Você também não pode estar recebendo outro benefício previdenciário contínuo do INSS, como aposentadoria, exceto o auxílio-acidente. E não pode ter renda própria em atividade, como um negócio já em funcionamento.
Quantas Parcelas Você Tem Direito a Receber
O número de parcelas do seguro-desemprego não é fixo.
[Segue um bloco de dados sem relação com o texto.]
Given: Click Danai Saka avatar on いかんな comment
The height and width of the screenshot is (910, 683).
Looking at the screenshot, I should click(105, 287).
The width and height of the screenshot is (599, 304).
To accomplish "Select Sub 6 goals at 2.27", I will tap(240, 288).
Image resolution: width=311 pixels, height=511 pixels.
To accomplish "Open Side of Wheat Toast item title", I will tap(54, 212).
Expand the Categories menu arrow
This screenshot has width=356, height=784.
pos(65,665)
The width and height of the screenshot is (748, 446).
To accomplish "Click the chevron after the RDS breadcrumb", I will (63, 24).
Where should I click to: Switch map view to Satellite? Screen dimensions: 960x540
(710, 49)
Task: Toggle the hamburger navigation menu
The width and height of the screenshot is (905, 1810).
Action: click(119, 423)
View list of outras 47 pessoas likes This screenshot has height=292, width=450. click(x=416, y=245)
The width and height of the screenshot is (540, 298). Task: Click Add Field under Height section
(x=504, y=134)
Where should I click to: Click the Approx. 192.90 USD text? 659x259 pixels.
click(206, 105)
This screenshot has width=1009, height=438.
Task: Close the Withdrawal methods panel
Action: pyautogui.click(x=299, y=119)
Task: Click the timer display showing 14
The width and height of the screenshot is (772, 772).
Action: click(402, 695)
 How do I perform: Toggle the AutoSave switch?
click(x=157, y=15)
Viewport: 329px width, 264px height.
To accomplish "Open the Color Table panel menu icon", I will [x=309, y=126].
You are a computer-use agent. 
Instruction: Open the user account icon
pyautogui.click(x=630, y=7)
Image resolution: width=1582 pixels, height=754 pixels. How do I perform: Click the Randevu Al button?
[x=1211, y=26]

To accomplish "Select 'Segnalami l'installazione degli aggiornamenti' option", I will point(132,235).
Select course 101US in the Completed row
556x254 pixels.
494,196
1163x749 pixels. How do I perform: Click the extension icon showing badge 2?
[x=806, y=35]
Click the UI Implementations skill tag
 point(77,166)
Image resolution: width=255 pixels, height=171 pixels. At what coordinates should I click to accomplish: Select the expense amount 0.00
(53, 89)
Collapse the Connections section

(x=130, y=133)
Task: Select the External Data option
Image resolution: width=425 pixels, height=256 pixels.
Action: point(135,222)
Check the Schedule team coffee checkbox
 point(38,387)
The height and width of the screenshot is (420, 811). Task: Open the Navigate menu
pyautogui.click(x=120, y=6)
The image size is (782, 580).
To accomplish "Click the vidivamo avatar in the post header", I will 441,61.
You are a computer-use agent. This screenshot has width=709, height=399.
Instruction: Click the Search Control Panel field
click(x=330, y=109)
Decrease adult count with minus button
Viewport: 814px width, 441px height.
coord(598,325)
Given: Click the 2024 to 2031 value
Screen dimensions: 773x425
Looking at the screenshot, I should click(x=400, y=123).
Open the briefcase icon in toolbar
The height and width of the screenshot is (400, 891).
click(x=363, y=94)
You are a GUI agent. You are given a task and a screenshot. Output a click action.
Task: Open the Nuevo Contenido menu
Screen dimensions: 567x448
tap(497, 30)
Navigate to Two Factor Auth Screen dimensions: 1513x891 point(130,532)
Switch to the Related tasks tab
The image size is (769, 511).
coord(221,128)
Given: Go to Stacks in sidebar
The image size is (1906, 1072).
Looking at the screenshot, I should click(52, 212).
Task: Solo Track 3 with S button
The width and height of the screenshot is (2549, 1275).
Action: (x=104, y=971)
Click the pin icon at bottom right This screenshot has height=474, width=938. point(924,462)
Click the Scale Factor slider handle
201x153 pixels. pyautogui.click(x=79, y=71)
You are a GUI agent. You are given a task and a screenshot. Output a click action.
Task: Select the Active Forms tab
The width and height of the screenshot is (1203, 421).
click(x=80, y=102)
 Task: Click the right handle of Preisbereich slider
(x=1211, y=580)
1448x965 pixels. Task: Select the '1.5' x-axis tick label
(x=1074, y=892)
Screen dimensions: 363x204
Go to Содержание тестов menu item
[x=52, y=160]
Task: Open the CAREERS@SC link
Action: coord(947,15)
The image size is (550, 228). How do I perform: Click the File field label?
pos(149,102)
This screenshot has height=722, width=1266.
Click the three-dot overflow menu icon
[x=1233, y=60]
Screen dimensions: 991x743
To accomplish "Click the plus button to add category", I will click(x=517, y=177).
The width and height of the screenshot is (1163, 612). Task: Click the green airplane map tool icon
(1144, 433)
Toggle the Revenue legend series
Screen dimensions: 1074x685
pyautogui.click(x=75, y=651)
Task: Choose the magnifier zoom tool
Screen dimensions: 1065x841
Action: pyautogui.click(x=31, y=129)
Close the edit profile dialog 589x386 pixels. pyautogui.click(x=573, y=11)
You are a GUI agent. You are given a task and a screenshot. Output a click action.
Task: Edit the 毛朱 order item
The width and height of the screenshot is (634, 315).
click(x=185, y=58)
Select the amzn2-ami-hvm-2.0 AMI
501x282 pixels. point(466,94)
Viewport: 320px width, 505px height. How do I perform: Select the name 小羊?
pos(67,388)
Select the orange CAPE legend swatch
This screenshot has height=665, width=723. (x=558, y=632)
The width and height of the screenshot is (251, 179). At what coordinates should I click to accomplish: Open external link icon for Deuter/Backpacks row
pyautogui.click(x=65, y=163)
Ele varia de acordo com o tempo trabalhado e com quantas vezes você já solicitou o benefício ao longo da vida:
| Solicitação | Tempo trabalhado | Parcelas |
|---|---|---|
| 1ª ou 2ª vez | 12 a 23 meses | 4 parcelas |
| 1ª ou 2ª vez | 24 meses ou mais | 5 parcelas |
| 3ª vez em diante | 6 a 11 meses | 3 parcelas |
| 3ª vez em diante | 12 a 23 meses | 4 parcelas |
| 3ª vez em diante | 24 meses ou mais | 5 parcelas |
Na prática, isso significa que quanto mais tempo você trabalhou na empresa que te demitiu (ou somando os últimos vínculos, dependendo da regra de contagem), maior tende a ser o número de parcelas recebidas.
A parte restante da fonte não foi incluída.